§ Work to complete
Continue the passage on psychopathy below from its last sentence, leaving the data that follows it untouched.

§ Selected passage
---*---

The classic psychopath has a manipulative ability so uncanny, it is disturbing to spend time with them, because it is almost as though they can read your mind – for both the soft spots and the Room 101 contents. However, I would have to add that afterwards – on pausing for mature reflection – one would have to be pretty dense not to realise what that person was up to. A psychopath’s behaviour, facial expressions and consummate acting ability always give them away – and sooner rather than later.
Above all, the sense of superiority is ever-present – and this leads most of them to underestimate the enemy, i.e., anyone who wants to stop them doing anything they like. Luckily for one or two psychos, your average Lord Longford and probation officer could never be underestimated. And this is how Venables was set free, as he no longer represented a danger to etc etc etc.
Psychopathy is a relatively rare clinical, congenital and chemical condition – about which pathetically little is known. It is now accepted that a patient can develop psychopathic tendencies later in life – but only as the result of brain damage. As it happens, a study completed earlier this month by the University of Wisconsin made a breakthrough by comparing 47 imprisoned psychopaths with just such brain-damaged unfortunates.
The ‘crypto’ psychopaths had sustained damage to an area of the brain known as the ventromedial prefrontal cortex, a region crucial to emotions such as empathy and guilt. By a process of cognitive, behavioural observation in certain ‘decision games’, the researchers were able to confidently assert that this same cortexial area is the key to congenital psychopathy.

---*---

§ Data to examine
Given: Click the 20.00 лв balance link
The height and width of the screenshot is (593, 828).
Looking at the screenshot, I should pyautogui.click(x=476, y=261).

---*---

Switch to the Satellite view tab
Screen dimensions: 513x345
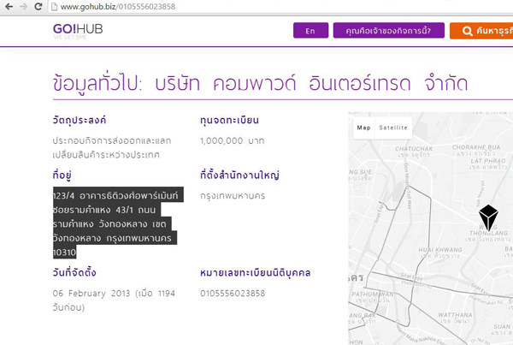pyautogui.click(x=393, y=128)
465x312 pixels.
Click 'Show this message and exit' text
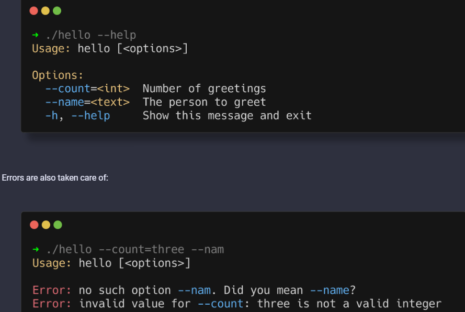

---*---

§ Output for this exercise
The next step will be to develop a simple test to detect the same chemical/synapse flaw in persons found guilty of crimes involving weapons and violence. Not only might this effect a cure, it would also prevent future crime – and play an enormous role in release decisions….or indeed, what kind of institution in which to incarcerate victims in the first place.
Dare I say….it might also save us from many political names beginning with M.
But our hokey, half-asleep legal and prison systems are nowhere near any such advance. If some old bloke with thirteen letters after his name says Moats and Venables can be released, by and large they are. This is what the newly discovered paedophile sadist’s brief John Gibson said following the trial to bang Jon Venables up again:
“My client accepts his sentence, and is genuinely ashamed of what he has done.”
Bollocks. Not only bollocks, but disgraceful ignorance. Venables should never have been let out – but he should have been subjected to a more modern form of enquiry than he was. If Theresa May wants to do something really useful at the Home Office, she should fire every probation officer, and hire some good neuroscientists skilled in CBT modelling.